THERE is a pretty old inn at Burford Bridge where, I believe, Keats wrote the line, "A thing of beauty is a joy for ever," and calling it out of the window to his friend Leigh Hunt, who was lying on the grass in the sun, Hunt called back, "That will live for ever."
Poor Keats! Poor Poe! With what riches they endowed a thoughtless and ungrateful world! Can it be much of a consolation to their spirits to know that a wealth of sentiment is now showered upon the tombs that hold their once hungering and starved bodies? What law of chance governs rewards and punishments? Who can explain the affluence of a Peter Paul Rubens, a Velasquez, or a Benjamin West, and the poverty of a Rembrandt, a Franz Hals, and a Gilbert Stuart? An Alma Tadema may live in a palace with a golden stair, while a Mathew Maris shades the smoking oil-lamp, that lights his humble room, with a newspaper.
Not far from the inn on the side of Box Hill the author of The Egoist lived—lived and suffered, though he did not die young—in a small Georgian house of ugly, commonplace design, approached through a flowerless front garden hemmed in on all sides by a great box hedge that frowned gloomily down upon bewildered visitors.
It would be idle to attempt to demonstrate that passions are allayed by beautiful surroundings; for crime is as prevalent in the palace as in the hut; but as romancers, especially French writers, frequently lay the scene of a tragedy in an isolated and forsaken-looking dwelling of forbidding aspect, so the close student of the psychology of the passionate or criminal mind may find his reveries disturbed by the contemplation of flowering honeysuckle, or rose, or sweet-scented lavender, or any innocent and beautiful fact of Nature that steals upon the inner contemplation of a direful plot based upon human misery.Sin may be simple and sweet and forgivable, or it may be bitter and remorseful; and when the theme is of the latter kind, the romancer is no Oliver Goldsmith, singing of lowing kine and daisy-besprinkled meadows, but a Hardy or a Meredith devoted to introspection and the causes of human imperfections. Do such men love beauty, or even know it when they see it?
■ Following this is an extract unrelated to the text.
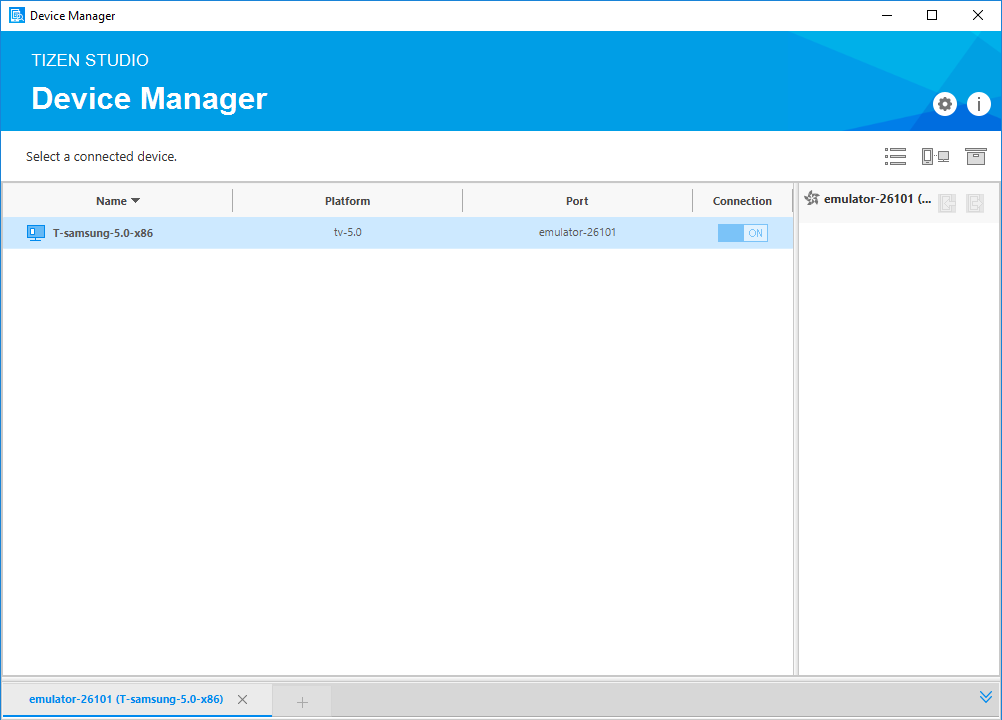Click the pull file (left arrow) icon
This screenshot has width=1002, height=720.
point(947,203)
Beauty is superficial: a sentiment lies beneath the surface, has to be searched for, is pricked into being. An analysis of the sentiment aroused by the emotion of beauty is a very different thing from the simple contemplation of beauty.
That George Meredith was filled with the emotion of beauty is manifest in his prose and his verse. Love of colour, form, harmony and contrast; a knowledge of Nature and Nature's art speak everywhere in his books. Sunrise and sunset thrilled him through and through, and he gave joyous utterance to a flood of words descriptive of the moving images that the ever-changing cloud-forms suggested to his imagination.
Yet we expect some expression of the artist's inner life in his home or his workshop; and that Swinburne, the sensuous singer of amatory graces, should have lived in a mean, bourgeois, terraced house in Putney, with his watch-dog, Watts Dunton, is much more incomprehensible than that Meredith, who held the palm among contemporary English prose writers, should have hidden himself in a prosaic cottage at Box Hill.
Yet Burford Bridge has its associations; and here I was sent, by my friend Mr. Edward H. Coates, to paint a portrait of the novelist most beloved by the cognoscenti of America, for the portrait gallery of the Pennsylvania Academy. "We must have Meredith," wrote Mr. Coates, "for we all love his books."
Meredith was recovering from the shock of a fall that had broken his ankle, and I found him resting his foot upon a chair as he half reclined in another. He was not happy in his mind. The long convalescence and confinement in the house vexed him; the social conditions of the day—what would he have thought of this day?—the gross inequalities in the distribution of wealth, the growing unrest of the people, weighed upon him. He wrote letters to the newspapers about it all, but he offered no remedy. He talked about America, about Philadelphia, and recalled Weir Mitchell and his books. And as he talked, I studied him, his colour, his expression, and his general characteristics.
The inn where I stayed was bright and sunny, and the rooms very comfortable; so I lingered long to see more of the recluse, for so he seemed, shut in, as it were, behind the hedges that hid him from the road and the passing people—like Tennyson, in his later life, concealed from view in his hidden gardens at Freshwater. Meredith followed the example of other great thinkers who become shy in their old age and withdraw from the world. There are men who resent the change from strength to weakness, from the ruddy glow of health in firm and solid cheeks to the pallor and the wan, frail look of decaying faculties. Swinburne put the matter tersely by saying he was not young enough to be beautiful and not old enough to be picturesque, when he refused to sit for his portrait. So few know when the picturesqueness begins, and sometimes it never comes at all—it is frequently a question of hair!
At last I obtained material enough to make the portrait, and the work was accomplished to the satisfaction of the President of the Pennsylvania Academy of the Fine Arts, and now hangs in the Historic Portrait Collection of that institution.